Is Our Judging System Broken?

I am sure we all have an opinion about a dressage test we performed and a score we did not believe we deserved. This statement is not reserved for just a poor score but also a good score. More now than ever, I have been scratching my head over the dressage scoring at Horse Trials.

At the risk of being called a poor sport, I began to research the judging system in the United States and found some interesting findings.

First, I was delighted to find an article submitted to the Journal of Quantitative Analysis in Sports – Scoring Variables and Judges Bias in Untied States Dressage Competitions. The article, submitted and published in 2010 was a statistical look at over 45,000 dressage tests scored in a several month period across the country in 2009. The findings confirmed my feeling of what I see happening in the dressage portion of our sport. A point I will bring to light.

Rick Dressage

If we all think about subjective judging, we must remember we are riding a dressage test which should be measured by a given standard. It would not be the same as riding in a flat class in which a judge uses their subjective process to find the “best” horse for that given flat class and rank the placings accordingly. In dressage,

each movement is compared against an accepted standard for that movement and is assigned a score from zero (movement not executed) to ten (excellent) by the officiating judge or judging panel. While riders compete against one another for class rankings, they ultimately compete against a standard to earn a final score.

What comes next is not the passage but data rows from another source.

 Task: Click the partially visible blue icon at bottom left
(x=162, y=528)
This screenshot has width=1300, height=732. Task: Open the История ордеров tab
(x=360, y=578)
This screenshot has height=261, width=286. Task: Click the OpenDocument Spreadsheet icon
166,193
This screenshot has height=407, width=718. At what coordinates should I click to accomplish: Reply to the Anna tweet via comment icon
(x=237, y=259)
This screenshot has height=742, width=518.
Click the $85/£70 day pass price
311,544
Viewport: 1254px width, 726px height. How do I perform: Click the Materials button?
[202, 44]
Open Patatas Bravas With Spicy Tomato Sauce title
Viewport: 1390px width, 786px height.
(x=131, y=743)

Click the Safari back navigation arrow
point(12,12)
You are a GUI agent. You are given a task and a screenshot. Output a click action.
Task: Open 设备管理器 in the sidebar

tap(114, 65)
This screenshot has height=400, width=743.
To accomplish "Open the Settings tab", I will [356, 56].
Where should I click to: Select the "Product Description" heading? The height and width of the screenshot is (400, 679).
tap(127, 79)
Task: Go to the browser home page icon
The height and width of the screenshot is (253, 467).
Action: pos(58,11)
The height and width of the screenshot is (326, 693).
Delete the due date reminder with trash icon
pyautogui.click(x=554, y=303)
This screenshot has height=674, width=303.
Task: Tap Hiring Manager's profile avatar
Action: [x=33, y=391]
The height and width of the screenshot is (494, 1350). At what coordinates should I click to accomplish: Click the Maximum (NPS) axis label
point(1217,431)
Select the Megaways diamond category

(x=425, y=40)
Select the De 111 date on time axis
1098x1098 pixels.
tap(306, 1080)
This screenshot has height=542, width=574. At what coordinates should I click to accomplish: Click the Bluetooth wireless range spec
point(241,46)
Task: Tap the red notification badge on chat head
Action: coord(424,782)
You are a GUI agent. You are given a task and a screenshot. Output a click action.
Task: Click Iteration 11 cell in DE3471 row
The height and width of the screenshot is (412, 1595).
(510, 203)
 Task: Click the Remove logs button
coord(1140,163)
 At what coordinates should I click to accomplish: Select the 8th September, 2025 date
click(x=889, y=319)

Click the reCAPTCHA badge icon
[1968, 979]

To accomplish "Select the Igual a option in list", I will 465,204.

I believe we have a broken judging system that is beginning to drastically affect our sport. This belief is anchored in the continual findings at horse trials where we have a judging panel and the scores between the two judges are drastically different. It is also confirmed, in foundation by the statistical findings of the “Scoring Variables” article.

My belief is based on the judging issue that occurred in the sport of ice skating about seven years ago. A broken judging system which was based on how they scored a performance, gave way to a new scoring system. I do not believe, nor am I advocating for a new scoring system. What I do believe needs to happen, is a re-focus on the judging system itself. We must begin to understand and be able to re-train our judges on the “standards” they are judging. Standards that are understood and implemented the same by all judges.

The article that I found looks at the subjectively judged sport of dressage with the purpose to identify key factors which influence the final score. It explores the theory that some judges score statistically higher or lower than their peers. Special attention was given to judges who use bias to score a test. While this article did not address issues of who is riding or what horse may be in the ring, it does give way to specific breeds being used as a bias. Based on my own experiences over the last two years, I am finding more and more that the basic method of judging by standards are not being applied by most of our judges.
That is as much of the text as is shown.